Faith and Scholarship Integration Essays
Brian Brenberg, Assistant Professor of Business
In economics, subjective value means that the value of a good or service depends upon who is evaluating it and under what circumstances. For example, a man in Phoenix and a man in Minneapolis are likely to reach very different conclusions about the value of a heavy winter coat. As a way of explaining how trade can be mutually beneficial, subjective value seems to be compatible with Christian teaching. The idea runs afoul of scripture, however, when we attempt to apply it to morality. In my experience, this is the practice of many secular proponents of free-market economics.
To illustrate what I mean, consider two transactions: money for bread and money for prostitution. According to the secular understanding of subjective value, these transactions are morally equivalent. Provided that both exchanges are consensual, we can assume all parties receive value in excess of their respective costs. To draw a moral distinction would be arbitrary, and to draw a legal distinction would risk sending the outlawed behavior “underground,” where one or both parties are more likely to be harmed.

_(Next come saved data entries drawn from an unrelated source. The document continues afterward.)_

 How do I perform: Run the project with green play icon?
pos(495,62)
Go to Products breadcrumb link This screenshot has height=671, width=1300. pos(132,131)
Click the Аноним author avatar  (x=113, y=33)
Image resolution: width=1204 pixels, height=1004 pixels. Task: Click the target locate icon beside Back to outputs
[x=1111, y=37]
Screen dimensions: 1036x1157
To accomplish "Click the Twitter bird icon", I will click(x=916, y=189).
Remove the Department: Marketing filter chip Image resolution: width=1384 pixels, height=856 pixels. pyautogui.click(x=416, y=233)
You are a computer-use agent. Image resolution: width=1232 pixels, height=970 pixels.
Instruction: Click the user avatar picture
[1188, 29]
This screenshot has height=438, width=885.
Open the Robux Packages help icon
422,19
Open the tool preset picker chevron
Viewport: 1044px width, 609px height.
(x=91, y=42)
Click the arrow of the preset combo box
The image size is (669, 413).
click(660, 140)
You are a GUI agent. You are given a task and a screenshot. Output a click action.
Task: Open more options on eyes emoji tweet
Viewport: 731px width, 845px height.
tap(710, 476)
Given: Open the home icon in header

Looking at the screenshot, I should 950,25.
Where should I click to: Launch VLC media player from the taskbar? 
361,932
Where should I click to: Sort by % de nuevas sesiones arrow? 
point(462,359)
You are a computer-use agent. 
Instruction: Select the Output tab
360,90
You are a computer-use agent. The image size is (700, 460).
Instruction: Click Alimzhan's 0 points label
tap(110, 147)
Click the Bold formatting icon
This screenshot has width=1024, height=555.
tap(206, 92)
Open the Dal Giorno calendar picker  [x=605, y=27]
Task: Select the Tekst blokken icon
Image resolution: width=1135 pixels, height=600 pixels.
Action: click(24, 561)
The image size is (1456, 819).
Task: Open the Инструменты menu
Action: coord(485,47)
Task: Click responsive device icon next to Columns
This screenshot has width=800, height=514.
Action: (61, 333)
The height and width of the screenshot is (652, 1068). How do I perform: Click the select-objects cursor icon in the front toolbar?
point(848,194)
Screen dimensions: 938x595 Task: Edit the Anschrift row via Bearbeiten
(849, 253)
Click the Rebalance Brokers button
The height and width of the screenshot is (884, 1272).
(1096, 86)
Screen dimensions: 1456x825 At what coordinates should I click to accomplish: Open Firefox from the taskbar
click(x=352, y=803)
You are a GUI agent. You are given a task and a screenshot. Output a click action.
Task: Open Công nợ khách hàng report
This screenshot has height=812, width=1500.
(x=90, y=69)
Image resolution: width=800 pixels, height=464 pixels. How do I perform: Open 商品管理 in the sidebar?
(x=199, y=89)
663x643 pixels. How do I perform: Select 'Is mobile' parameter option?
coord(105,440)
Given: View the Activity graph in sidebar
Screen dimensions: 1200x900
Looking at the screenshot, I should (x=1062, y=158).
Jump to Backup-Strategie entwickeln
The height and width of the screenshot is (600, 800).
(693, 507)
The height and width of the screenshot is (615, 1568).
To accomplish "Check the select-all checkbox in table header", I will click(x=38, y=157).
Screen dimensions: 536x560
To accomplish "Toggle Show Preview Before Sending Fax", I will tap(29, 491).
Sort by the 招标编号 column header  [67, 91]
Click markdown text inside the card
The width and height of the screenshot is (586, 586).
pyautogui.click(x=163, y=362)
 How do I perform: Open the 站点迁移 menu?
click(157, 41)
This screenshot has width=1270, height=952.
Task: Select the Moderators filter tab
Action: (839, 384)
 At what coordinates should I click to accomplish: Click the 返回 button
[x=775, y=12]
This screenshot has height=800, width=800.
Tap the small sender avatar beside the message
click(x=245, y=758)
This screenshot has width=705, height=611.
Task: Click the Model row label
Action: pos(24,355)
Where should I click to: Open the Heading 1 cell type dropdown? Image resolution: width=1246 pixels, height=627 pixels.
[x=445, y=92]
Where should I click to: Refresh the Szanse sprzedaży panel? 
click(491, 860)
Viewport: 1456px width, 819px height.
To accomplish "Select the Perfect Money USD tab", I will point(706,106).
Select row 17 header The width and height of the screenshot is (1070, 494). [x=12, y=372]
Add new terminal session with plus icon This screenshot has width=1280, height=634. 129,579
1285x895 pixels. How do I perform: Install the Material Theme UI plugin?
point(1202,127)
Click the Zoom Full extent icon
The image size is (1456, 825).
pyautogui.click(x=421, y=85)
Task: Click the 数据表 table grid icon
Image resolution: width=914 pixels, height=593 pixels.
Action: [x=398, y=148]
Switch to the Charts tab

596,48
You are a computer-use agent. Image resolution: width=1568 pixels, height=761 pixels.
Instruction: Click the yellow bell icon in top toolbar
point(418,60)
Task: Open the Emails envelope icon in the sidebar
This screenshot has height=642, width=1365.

In contrast to this secular view, the Bible draws a clear moral distinction between the two transactions. For example, Leviticus 19:29 instructs us, “Do not degrade your daughter by making her a prostitute, or the land will turn to prostitution and be filled with wickedness.” While the secular free-market position would regard this as an undue restriction on individual liberty, scripture suggests something quite different, that true freedom is found in our submission to certain moral strictures. Paul writes in Romans 6:17-18, “Thanks be to God that, though you used to be slaves to sin, you wholeheartedly obeyed the form of teaching to which you were entrusted.” He continues in verse 22, “Now that you have been set free from sin and have become slaves to God, the benefit you reap is holiness, and the result eternal life.” Secularists misunderstand freedom because they misunderstand man’s end, which is to be united with a holy God. Introducing scripture into the classroom helps us grasp the compatibility of objective moral standards and genuine human freedom.
The secular position does, however, raise an important question about the socially optimal way to deal with sinful behavior. Research suggests that criminalizing things like prostitution or drugs can have profoundly negative unintended consequences. In the end, whether legal restrictions are an effective way to promote behavioral change seems to be an empirical question. But, as we read in the passages from Romans, God’s desire is wholehearted obedience, not just behavioral compliance. The secular position prompts us to consider the quality of change—superficial or heartfelt—that we get by criminalizing sin. In rejecting the moral subjectivity of the secular position, we do well to take seriously its critique of public policy as a means for social transformation.